Radiomics has demonstrated potential for noninvasive quantitative analysis of HCC in recent years. However, radiomics models primarily reflect macroscopic tumor characteristics and fail to account for intratumoral phenotypic heterogeneity [5]. Peritumoral radiomics models address this limitation by extracting imaging features from expansion regions beyond the tumor boundary (typically defined as 0.3–3 cm from the tumor margin) [6]. These models, when integrated with machine learning algorithms, enhance the predictive accuracy of prognostic biomarkers [7, 8]. Habitat imaging further advances this paradigm by partitioning intratumoral biological subregions through cluster analysis of voxels with similar textural parameters; this approach quantifies textural features and spatial topological relationships, thereby enabling comprehensive characterization of intratumoral spatial heterogeneity [9, 10].
This study developed a predictive framework integrating habitat imaging for intratumoral heterogeneity analysis with peritumoral Computed Tomography (CT) radiomics, establishing a composite model for noninvasive assessment of GPC3 expression in HCC. This approach delivers quantifiable and interpretable imaging biomarkers to inform personalized therapeutic decision-making for HCC patients.

Methods

Methods

Patients
This retrospective study was approved by our institutional ethics committee with waiver of informed consent (Approval No. QT2025045). Among 374 patients with surgically confirmed HCC treated between January 2021 and January 2024, inclusion criteria required: (1) age ≥ 18 years; (2) Child-Pugh class A or B; (3) histologically confirmed HCC with documented GPC3 status, microvascular invasion (MVI), and Edmondson grade; (4) preoperative contrast-enhanced CT within 1 week before surgery; (5) no prior antitumor therapy; (6) selection of the dominant lesion correlating with pathological diagnosis in multifocal cases. Exclusion criteria encompassed: (1) suboptimal image quality (severe artifacts/incomplete sequences; n = 18); (2) incomplete clinical/pathological data (n = 59); (3) current/past malignancies (n = 94). After excluding 171 ineligible patients, 203 subjects were enrolled and randomly divided into training (n = 142) and validation (n = 61) sets at 7:3 ratio for model development and testing (Fig. 1).

CT examination protocol
All examinations were performed using either a Siemens SOMATOM Definition AS 128 or Siemens SOMATOM Definition AS 40 CT scanner. All patients underwent non-contrast abdominal CT followed by contrast-enhanced scans during the arterial phase (AP) and portal venous phase (VP). (Supplementary data S1)

Baseline evaluation
Demographic characteristics, tumor features, and clinicopathological data were collected, including: age, gender, Edmondson grade, MVI status, Ki-67, CD10, CD34, hepatitis B virus (HBV) infection status, alpha-fetoprotein (AFP, dichotomized at 20 µg/L), total bilirubin (TBIL), albumin (ALB), prothrombin time (PT).

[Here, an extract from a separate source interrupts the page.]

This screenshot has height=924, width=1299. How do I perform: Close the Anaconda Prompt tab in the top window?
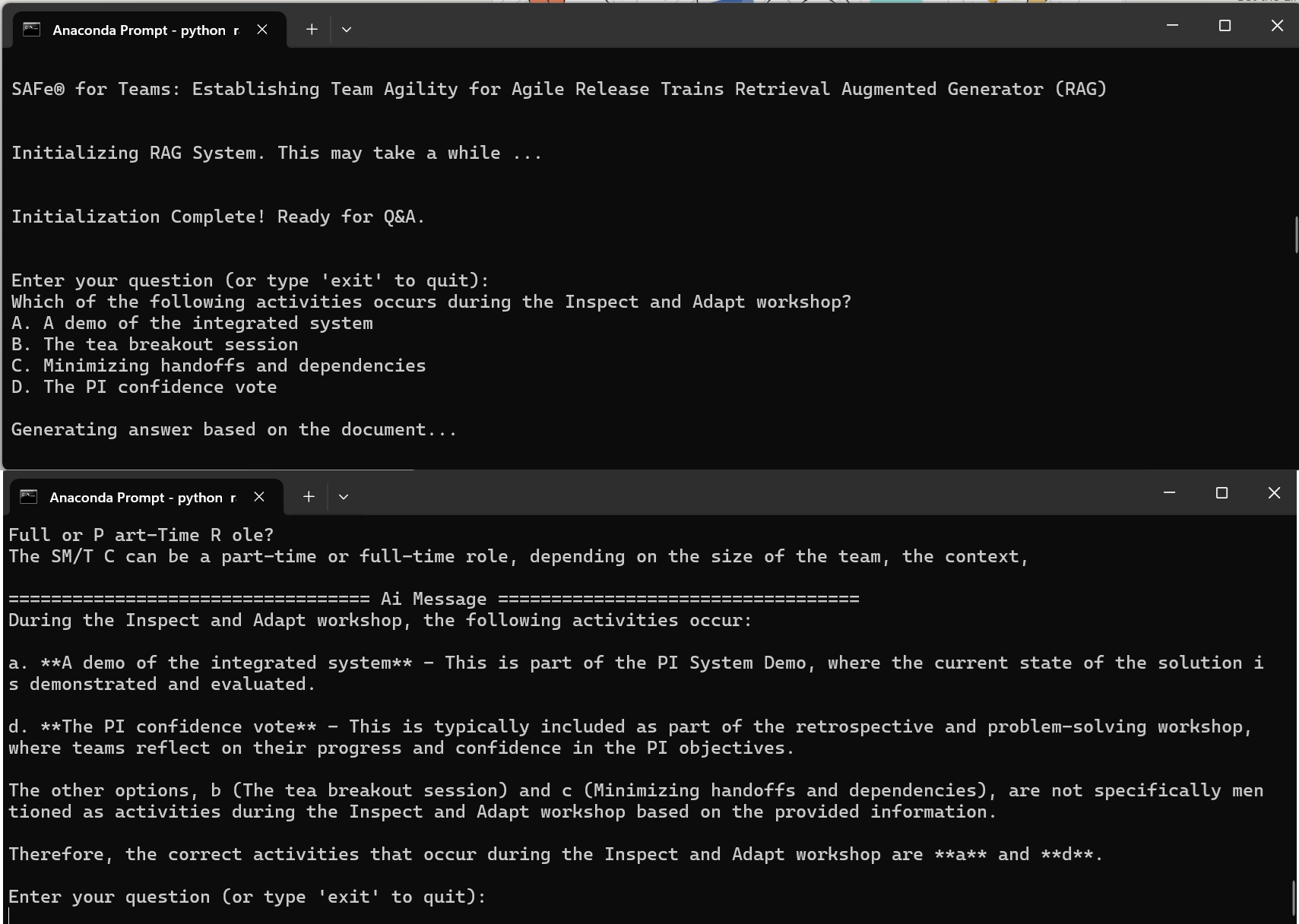262,30

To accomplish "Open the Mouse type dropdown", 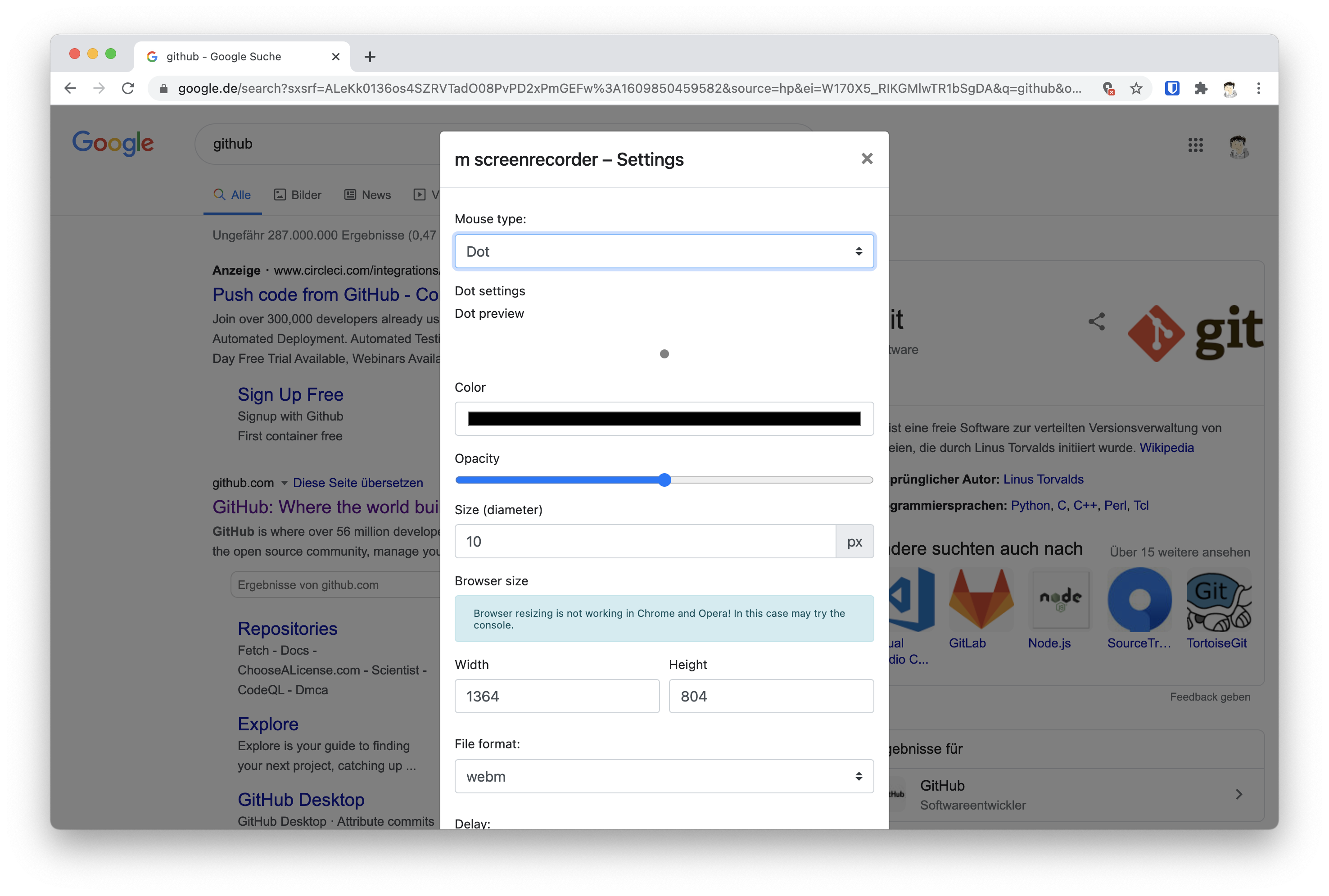I will tap(664, 251).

Radiological image analysis
The assessed imaging characteristics included tumor size, tumor capsule integrity, margin delineation, intratumoral necrosis, and peritumoral manifestations. All CT images were initially interpreted by an abdominal radiologist with 8 years of experience, followed by independent verification and classification by a second abdominal radiologist with 15 years of experience. In cases of interobserver discrepancy, a third radiologist with 24 years of experience was consulted to reach consensus. All evaluations were performed blinded to clinical and pathological information to ensure objective and independent assessments.

Pathological examination
Two pathologists with ≥ 8 years of diagnostic experience independently assessed GPC3 expression using the Immunoreactive Score (IRS) system proposed by Remmele and Stegner. The IRS was calculated by multiplying the staining intensity score (0 = no staining; 1 = weak; 2 = moderate; 3 = strong) by the percentage of positive cells (0 = < 1%; 1 = 1%-10%; 2 = 11%-50%; 3 = 51%-80%; 4 = 81%-100%), yielding a total score ranging from 0 to 12 [11]. An IRS ≥ 2 was defined as a positive expression, while an IRS < 2 was considered negative [12].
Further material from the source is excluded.